The Trade Union Congress recently published a study showing that the average amount of unsecured debt per household in the UK has reached a record high of £12,887.
The TUC’s General Secretary Frances O’Grady said: “These increases in household debt are a warning that families are struggling to get by on their pay alone. Unless the government does more for working people, they could end the New Year poorer than they start it.
“Employment may have risen, but wages are still worth less today than nine years ago. The government is relying on debt-fuelled consumer spending to support the economy, with investment and trade in the doldrums since the financial crisis.”
She is, to a fairly large extent, correct. As we can see, while wages have gone up by an average of 18% over the last nine years, inflation has gone up further, with an average market basket of goods now costing 31% more now than it did in 2007.
House prices have also been increasing steadily. Over the nine year period, house prices went up by an average of 12%, due to a sharp dip following the crash in 07/08. However, between 2010 and 2016, average property prices went up by 23%, outdoing both inflation (21%) and wages (11.6%).
Given the disparity between increasing costs of living and the rate at which earnings have been going up, household income has become more and more stretched leading, as O’Grady points out, to people having to rely more and more on credit to get by.
However, as the TUC’s own figures show, average household disposable income has been increasing at a faster rate than raw wages, and debt as a portion of income is lower now than it was back in 2009 (though it has been growing since 2012).

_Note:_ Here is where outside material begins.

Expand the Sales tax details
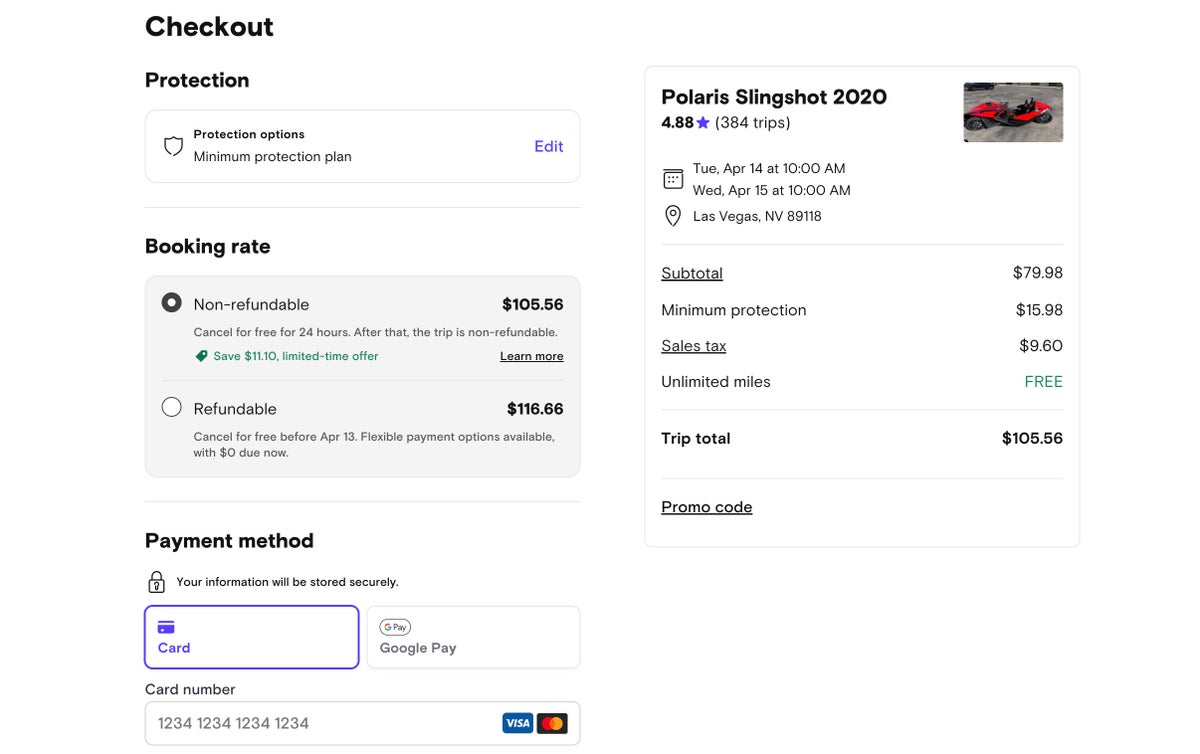 [x=694, y=346]
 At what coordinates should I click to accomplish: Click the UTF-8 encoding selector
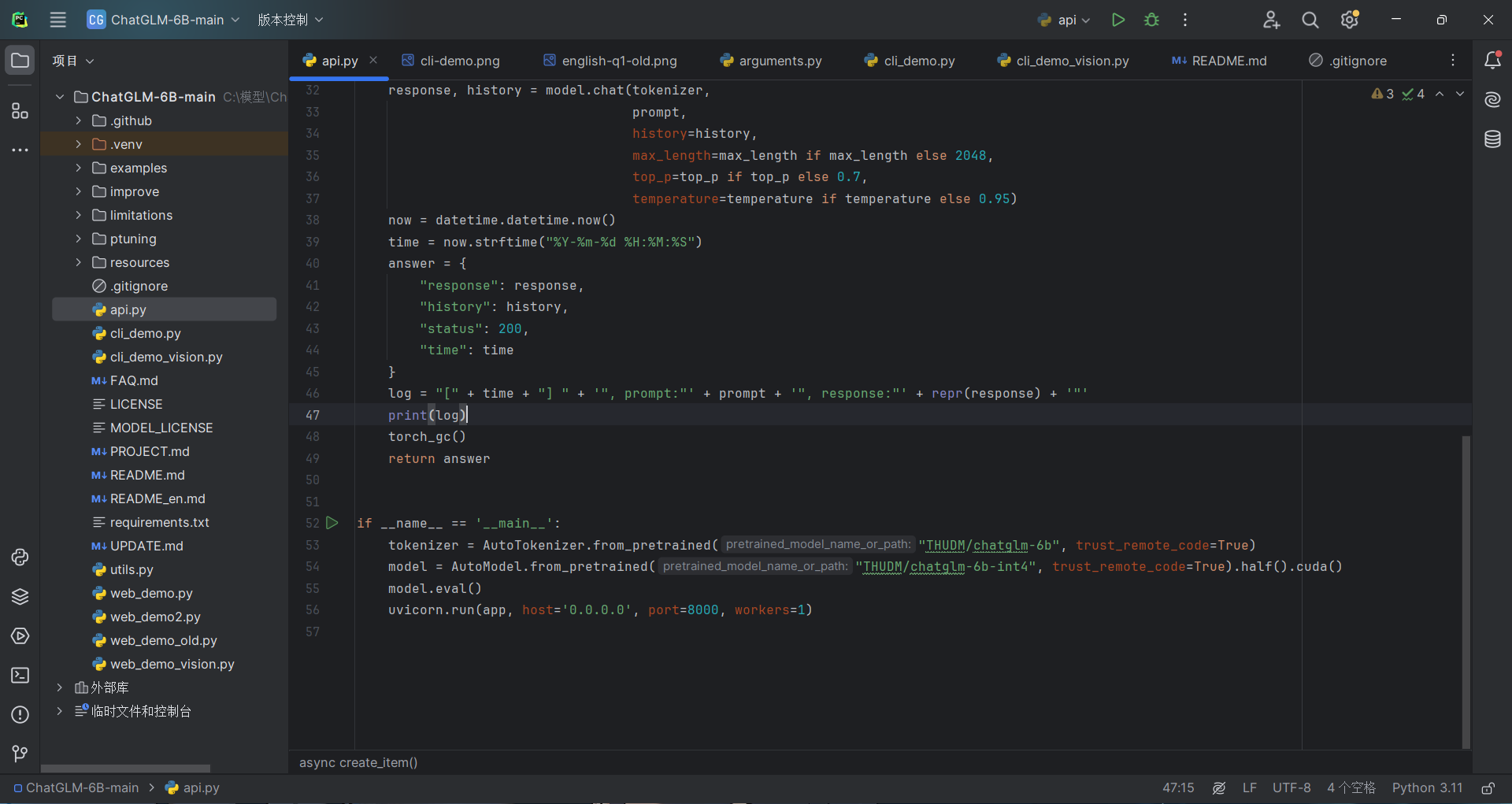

This is at least in part down to the fact that average mortgage rates are currently much lower than they were nine years ago.
We can see that, as well as well as spending power being increased, actual expenditure has gone up, signalling some increased confidence in the economy compared to previous years. This, along with the increased availability of credit, is a cause for increased household debt itself – and one that is not quite a worrying as the stretched wages that O’Grady refers to.
Andy Haldane, the Bank of England’s chief economist explained that high levels of debt are not necessarily worrying since, while interest rates are as low as they are – and look set to remain low – the risk of individuals defaulting is also lower. In short, debt levels may be higher than in previous years, but the debt is, on the whole, more affordable as well.
However, while some increased debt is indeed a sign of a recovering economy, it is important to be careful. If you personally feel that you are using credit as a crutch, and that you are struggling to be able to afford repayments on your current debt, you should seek help or advice before you get in any deeper. Credit can be a great tool, but it must be used prudently.